Homeless Mothers: Face to Face with Women and Poverty by Deborah R. Connolly (University of Minnesota Press: Minneapolis, 2000) is an ethnography based on participant observation and extensive interviews and written for the general public. Its main subjects are homeless mothers and their children, and its purpose is to gain insight into the realities they must cope with on a daily basis. The majority of the research was conducted by the author who is a social worker.
[...] Both the text authors and Connolly would agree that homeless families suffer from “spoiled identities” in which they are low in status and rejected by mainstream society. The most common methods of coping with spoiled identities for the homeless mothers were “role distancing” or “story-telling.” Rarely did a mother ever take pride in her homeless and poor situation; mothers would often claim they were in a temporary position or tell stories of how their lives could be (textbook 93). It is also evident that the homeless mothers are experiencing role conflict in the institution of the family (textbook 79). [...]
[...] While in the end Kristy is able to enroll in nursing classes, she leaves her children in the care of the abusive Joe.
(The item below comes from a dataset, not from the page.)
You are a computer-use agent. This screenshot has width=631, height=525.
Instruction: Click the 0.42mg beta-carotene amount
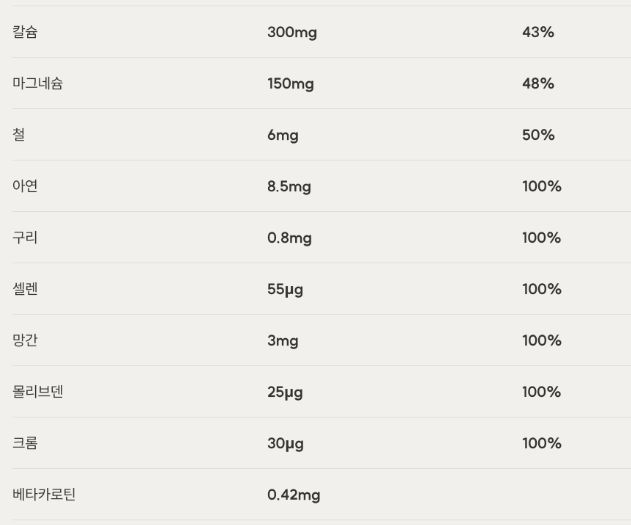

This leaves room for attacks that there is no way to help homeless mothers who consistently make the wrong decisions for themselves and their children. In addition, Connolly discusses her own departure from the field of social work, which further turns the book into a personalized account rather than an analysis of substantial value to the field of welfare and poverty research. In the course text, other “identity work among the homeless” research is discussed. [...]
[...] Middle-class society therefore often views homeless mothers as mothers who are incapable of properly caring for or loving their children. Average, middle- class Americans often view welfare recipients as lazy, unintelligent, or undeserving without first considering the difficulties they must overcome to get off the welfare rolls. Connolly is also extremely harsh on the 1996 Personal Responsibility and Work Act that reformed welfare in order to “reduce dependency and promote work.” Connolly believes that these reforms were caused by the limited understanding that middle-class Americans have of the complex situations of welfare recipients, and the reforms have only succeeded in abandoning millions in poverty without providing adequate assistance. [...]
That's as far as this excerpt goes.